One option is to seek legal advice. A lawyer will need details like dates, locations, names, who else knew, who you have told, and any contact information of those involved. It is important to give as much detail as possible, but it is alright to say “I don’t know” or “I don’t remember.” It may also be pertinent to gather evidence. For example medical records, insurance billing copies, witnesses. They can work with you, and serve to educate you about the legal limitations, and options while representing you. Anticipate that the lawyer will ask you about how the abuse has impacted your life after the fact.

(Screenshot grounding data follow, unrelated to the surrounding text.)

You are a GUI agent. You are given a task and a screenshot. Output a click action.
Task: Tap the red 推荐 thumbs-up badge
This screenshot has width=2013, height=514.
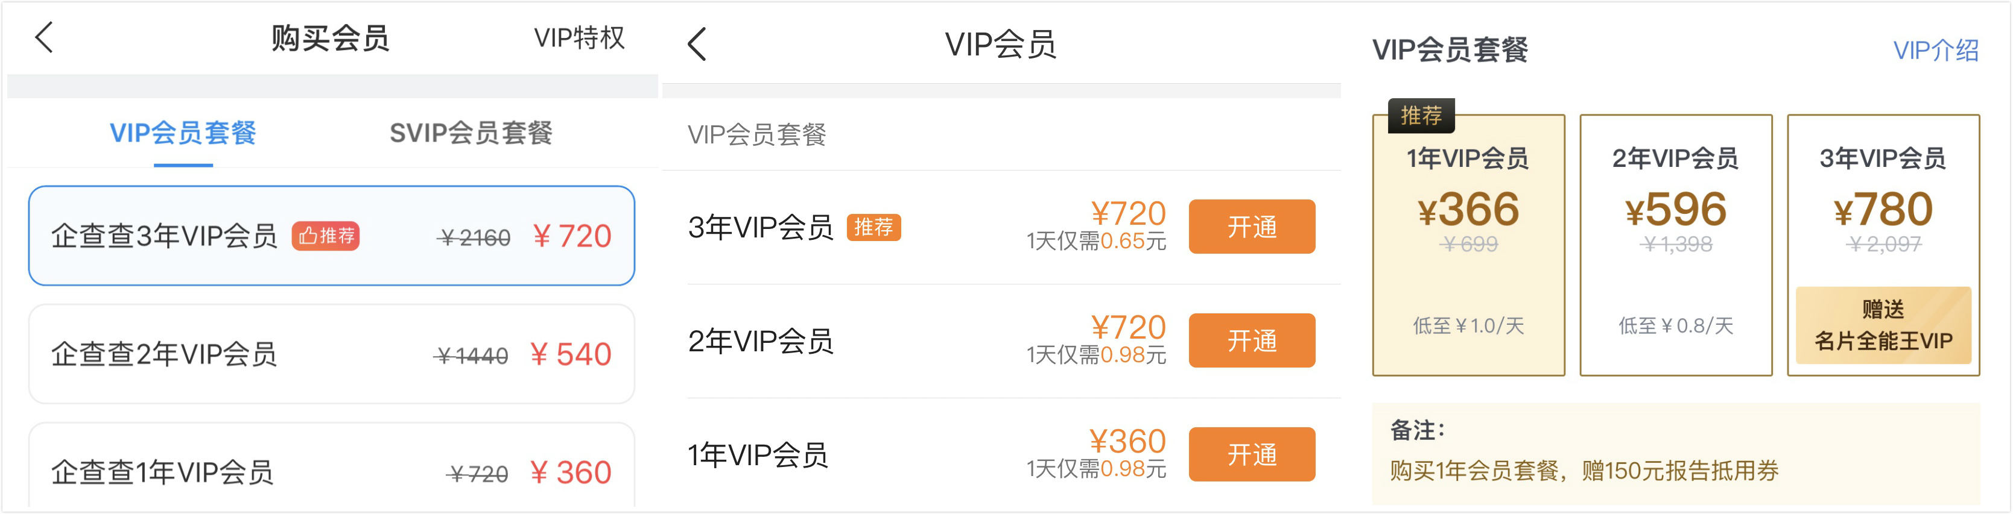coord(326,236)
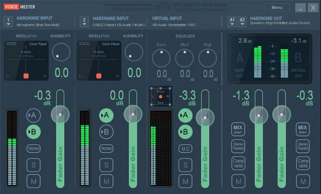Open the A1 output device dropdown

232,21
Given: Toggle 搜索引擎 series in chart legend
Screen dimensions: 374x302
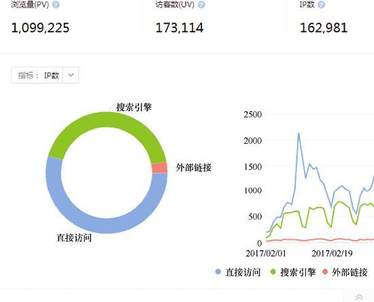Looking at the screenshot, I should (293, 272).
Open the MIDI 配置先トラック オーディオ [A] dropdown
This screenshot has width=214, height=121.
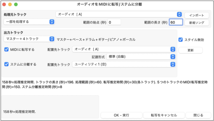pos(124,49)
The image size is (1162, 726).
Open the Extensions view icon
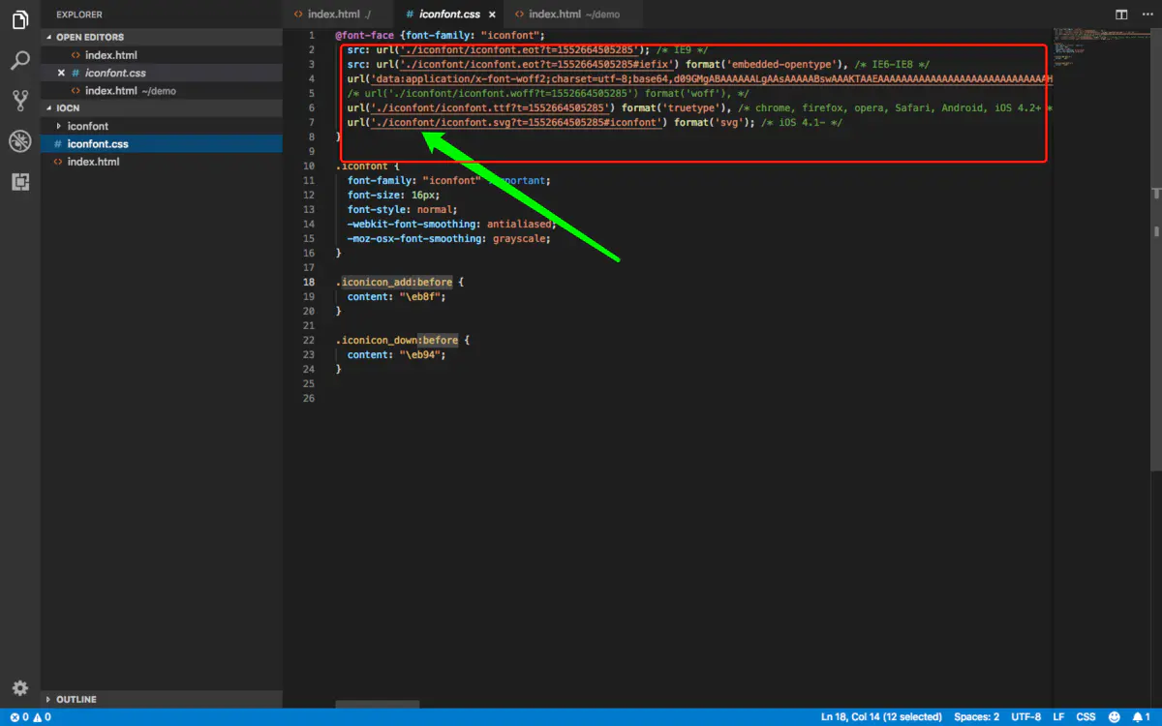(x=19, y=181)
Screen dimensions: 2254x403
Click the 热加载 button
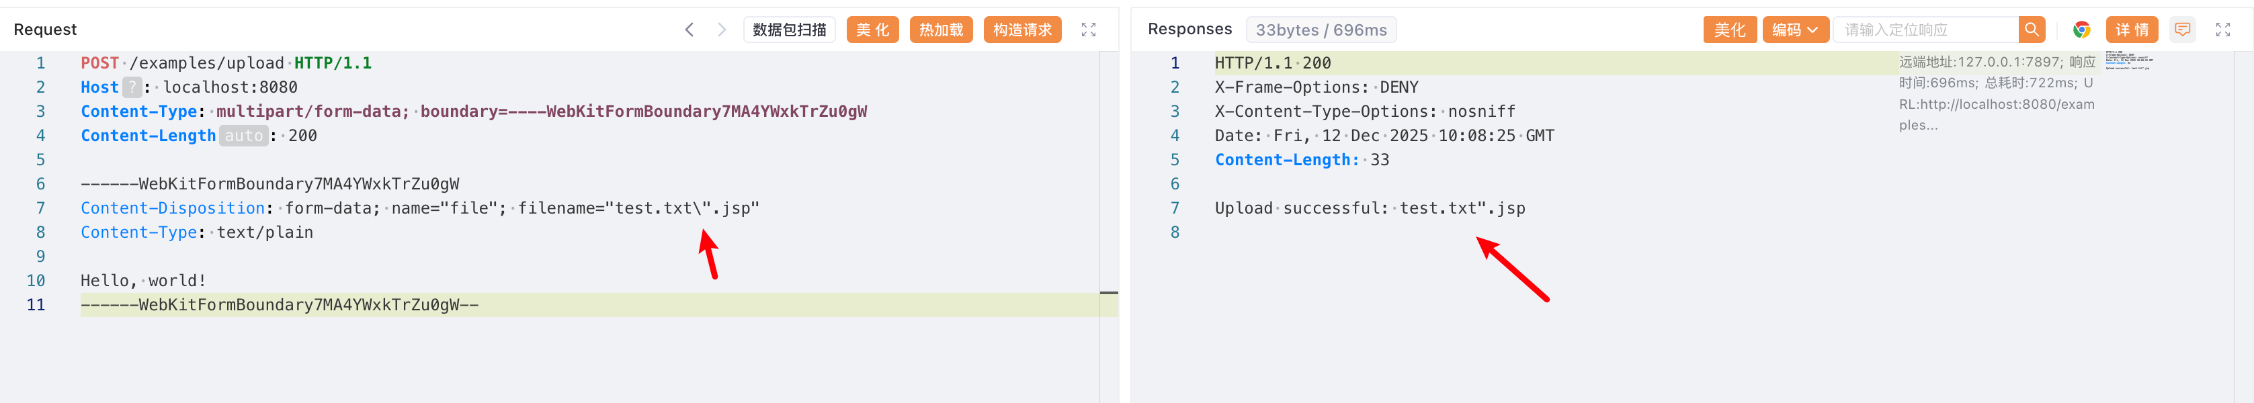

Within your legal options, there are many paths. Two options are criminal, and civil charges.
Criminal charges are a formal accusation made by a government authority (usually a public prosecutor or police) asserting that somebody has committed a crime. This charge may end in jail time. Consent being the dominant defense, it is often difficult for prosecutors to meet the strict "beyond a reasonable doubt" requirement for criminal conviction. According to the California Bureau of Criminal Statistics, from 1983 to 1988, of 15,373 arrests for rape, only 7,253 yielded convictions (1).
The civil justice system does not aim to determine the innocence or guilt of an offender. Instead, it seeks to determine whether someone is liable for the injuries sustained as a result of the crime. Civil suits are increasingly pursued by victims sexual violence to procure justice that the criminal courts may not provide. In civil suits, a lesser "preponderance of the evidence" requirement allows victims to recover in civil court even when their assailants have been acquitted, or have never prosecuted criminally (2).
We are not lawyers, and the information on this website does not constitute legal advice. We encourage you to contact a lawyer to discuss your complaint or suit.